At the same time, Playboy might be blamed for launching an entire wave of socio-political decadence whose consequences affect us yet.  The positing of private or intimate tastes as matters of broad public concern; the tolerance for sexual imagery and sexually charged language everywhere from the shopping mall (racy lingerie boutiques like La Senza and Victoria’s Secret) to women’s reading at the grocery store checkout line (“60 Mind-Blowing Positions to Try Tonight!”); the debates over sexual assault and sexual privacy now roiling university campuses and electronic networking (at least one of Bill Cosby’s alleged crimes is said to have been committed at Hefner’s mansion):  those are all part of the Playboy legacy.  And though it’s been a long time since I’ve flipped through an actual edition of Playboy, I’ve little doubt the infinite variety of soft-, hard-, and radioactive-core pornography available online has its aesthetic precedents in the airbrushed Bunnies of yesteryear.

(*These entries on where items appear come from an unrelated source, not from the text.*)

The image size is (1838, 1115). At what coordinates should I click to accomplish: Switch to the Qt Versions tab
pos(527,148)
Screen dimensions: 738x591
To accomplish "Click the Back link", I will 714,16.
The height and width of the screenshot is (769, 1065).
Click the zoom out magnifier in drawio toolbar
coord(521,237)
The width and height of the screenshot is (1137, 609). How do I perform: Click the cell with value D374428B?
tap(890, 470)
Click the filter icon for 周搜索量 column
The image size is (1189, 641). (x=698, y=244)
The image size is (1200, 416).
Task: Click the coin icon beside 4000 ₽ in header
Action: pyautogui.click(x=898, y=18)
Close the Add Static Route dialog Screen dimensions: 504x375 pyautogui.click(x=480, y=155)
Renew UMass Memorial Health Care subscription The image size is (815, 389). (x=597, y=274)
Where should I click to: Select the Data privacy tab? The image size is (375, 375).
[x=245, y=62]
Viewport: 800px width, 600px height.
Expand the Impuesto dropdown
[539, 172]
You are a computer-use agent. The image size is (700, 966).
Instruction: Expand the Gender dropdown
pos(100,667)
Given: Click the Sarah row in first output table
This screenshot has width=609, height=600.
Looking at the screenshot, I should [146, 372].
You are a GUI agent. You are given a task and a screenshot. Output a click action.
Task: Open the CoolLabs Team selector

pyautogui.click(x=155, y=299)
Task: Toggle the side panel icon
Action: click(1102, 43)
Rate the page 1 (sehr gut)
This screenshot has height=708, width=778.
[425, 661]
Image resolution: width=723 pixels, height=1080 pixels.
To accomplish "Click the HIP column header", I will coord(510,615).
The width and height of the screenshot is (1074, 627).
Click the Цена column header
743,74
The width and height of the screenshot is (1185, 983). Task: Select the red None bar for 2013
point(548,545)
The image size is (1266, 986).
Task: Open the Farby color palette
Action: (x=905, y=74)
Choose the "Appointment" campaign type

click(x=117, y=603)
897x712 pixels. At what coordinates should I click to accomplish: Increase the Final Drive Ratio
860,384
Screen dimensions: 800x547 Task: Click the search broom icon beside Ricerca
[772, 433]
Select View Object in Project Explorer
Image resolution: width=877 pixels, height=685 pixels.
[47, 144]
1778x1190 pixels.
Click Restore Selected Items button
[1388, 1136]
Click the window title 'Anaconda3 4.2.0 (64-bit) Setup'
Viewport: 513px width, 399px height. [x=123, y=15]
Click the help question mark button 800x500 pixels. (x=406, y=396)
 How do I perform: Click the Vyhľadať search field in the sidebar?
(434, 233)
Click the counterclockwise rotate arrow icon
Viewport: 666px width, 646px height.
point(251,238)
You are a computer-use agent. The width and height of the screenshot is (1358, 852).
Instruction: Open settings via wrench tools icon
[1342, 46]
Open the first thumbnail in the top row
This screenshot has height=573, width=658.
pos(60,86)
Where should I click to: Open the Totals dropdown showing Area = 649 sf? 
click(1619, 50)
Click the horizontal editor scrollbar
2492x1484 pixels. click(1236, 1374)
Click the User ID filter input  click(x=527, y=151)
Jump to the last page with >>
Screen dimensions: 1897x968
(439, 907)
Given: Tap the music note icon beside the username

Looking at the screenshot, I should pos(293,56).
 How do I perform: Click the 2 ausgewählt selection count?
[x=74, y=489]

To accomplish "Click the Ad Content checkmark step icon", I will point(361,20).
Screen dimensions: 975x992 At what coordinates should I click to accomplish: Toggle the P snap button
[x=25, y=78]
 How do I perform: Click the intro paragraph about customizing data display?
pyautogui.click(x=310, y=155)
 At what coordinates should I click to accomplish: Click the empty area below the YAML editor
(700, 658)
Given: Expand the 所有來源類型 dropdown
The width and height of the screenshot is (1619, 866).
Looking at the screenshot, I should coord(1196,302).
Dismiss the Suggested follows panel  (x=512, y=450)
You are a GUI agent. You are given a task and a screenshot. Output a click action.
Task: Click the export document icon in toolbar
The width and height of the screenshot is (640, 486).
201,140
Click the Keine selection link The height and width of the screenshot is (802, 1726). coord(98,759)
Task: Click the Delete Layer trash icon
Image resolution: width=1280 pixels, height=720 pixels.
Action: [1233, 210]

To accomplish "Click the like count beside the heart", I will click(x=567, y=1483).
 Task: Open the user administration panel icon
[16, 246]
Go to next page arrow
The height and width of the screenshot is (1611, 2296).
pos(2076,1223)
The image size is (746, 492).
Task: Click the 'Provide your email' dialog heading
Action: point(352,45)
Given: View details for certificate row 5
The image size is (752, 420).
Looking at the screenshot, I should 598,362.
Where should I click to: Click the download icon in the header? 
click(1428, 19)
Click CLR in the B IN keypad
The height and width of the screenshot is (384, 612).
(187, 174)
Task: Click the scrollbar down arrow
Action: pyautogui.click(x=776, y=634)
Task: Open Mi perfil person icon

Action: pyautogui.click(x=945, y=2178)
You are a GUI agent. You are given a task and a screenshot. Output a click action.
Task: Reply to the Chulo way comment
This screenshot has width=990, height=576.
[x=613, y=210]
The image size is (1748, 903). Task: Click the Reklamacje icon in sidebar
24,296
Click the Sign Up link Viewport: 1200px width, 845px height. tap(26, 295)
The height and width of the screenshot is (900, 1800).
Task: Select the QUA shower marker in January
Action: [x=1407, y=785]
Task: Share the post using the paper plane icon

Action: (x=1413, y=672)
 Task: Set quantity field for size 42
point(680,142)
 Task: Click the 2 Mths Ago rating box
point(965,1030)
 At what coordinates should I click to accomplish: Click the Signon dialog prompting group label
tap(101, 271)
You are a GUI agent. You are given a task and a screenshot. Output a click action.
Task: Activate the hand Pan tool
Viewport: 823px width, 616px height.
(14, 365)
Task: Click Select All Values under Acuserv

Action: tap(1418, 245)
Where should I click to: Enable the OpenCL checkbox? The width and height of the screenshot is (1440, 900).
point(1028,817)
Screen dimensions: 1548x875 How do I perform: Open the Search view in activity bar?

The point is that Playboy, whatever its contemporary format, is a classic example of how something originally touted as a progressive breakthrough – a throwing off of outmoded shackles of prudery and self-denial – can anticipate things whose benefits, if any, are far more ambiguous.  As Playboy struggles to preserve its commercial status and public relevance in 2017, its remaining readers might post its epitaph in bedrooms, nightclubs, stores, and also at protest marches, medical clinics, police stations and websites, everywhere:  si monumentum requiris, circumspice – If you seek a monument, look around.

2 thoughts on “Playboy and the Western World

  1. Playboy was an anachronism in its heyday. It’s contribution to “sexual revolution” exists solely in a male world. Its literary value (and it did have some) was overshadowed by the patronizing, patriarchal focus on women-as-sexual-object.

    Back in the 1970s Playgirl Magazine was supposed to provide the same entertainment for women. The issues’ centerfolds featured fully naked, semi-tumescent male hunks. I hung the ones I liked the most on the wall. It amused me to see how uncomfortable it made guys to see them. What’s good for the goose is good for the gander.

    • Fair point, Lif. I think Hefner and his apologists would contend that the magazine promoted a freedom for women as well as men (“I like long walks on the beach, candlelit dinners, and being totally open…”), but obviously it was males who had the most to gain from living the Playboy philosophy. You should write about your own experiences with Playgirl – never thought I’d see the term “semi-tumescent” appear in this space. Thanks for reading.